* [WHAT THIS TASK INVOLVES]:
Continue the text on the University of Missouri synthetic turf study from its last sentence.

* [TEXT BLOCK]:
▼
Synthetic Turf Study Tests for Bacteria, Hardness, Heat

Unlike most land plots at the University of Missouri's research farms, one of the newest isn't growing anything. Instead, the lush, green sections represent five different brands of synthetic turf. "Testing these synthetic turfs will allow us to answer ongoing questions about hardness, heat syringing and bacterial growth," says Brad Fresenburg, an MU Extension turf scientist.

One of the most looming questions is whether bacteria exists in the type of surface material that has become increasingly popular at the high school levels. "At this point, we simply don't know," Fresenburg says. While summer heat may stymie bacterial growth, spring and fall temperatures in Missouri may be ideal for such growth. And sweat, spit and blood from athletes may help infectious bacteria thrive.
▲
* [DATA FOR ANALYSIS]:
▼
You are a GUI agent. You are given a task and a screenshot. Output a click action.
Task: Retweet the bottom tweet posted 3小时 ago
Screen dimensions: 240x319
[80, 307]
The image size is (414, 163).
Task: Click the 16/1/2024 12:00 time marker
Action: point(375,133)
▲
* [YOUR RESPONSE]:
The land plot, featuring 15-by-20-foot sections of five popular turf brands, was unveiled recently on a site in Columbia that provides a randomized block design for conducting research trials, as well as an area for grooming, cleaning, painting and paint-removal demonstrations. The turf sections were installed on a six-inch gravel bed over flat drains and top-dressed according to manufacturers' installation guidelines, and the plot was placed next to a large section of natural grasses for research comparisons. Manufacturers and distributors donated the turf samples and other materials (including crumb rubber), Fresenburg says.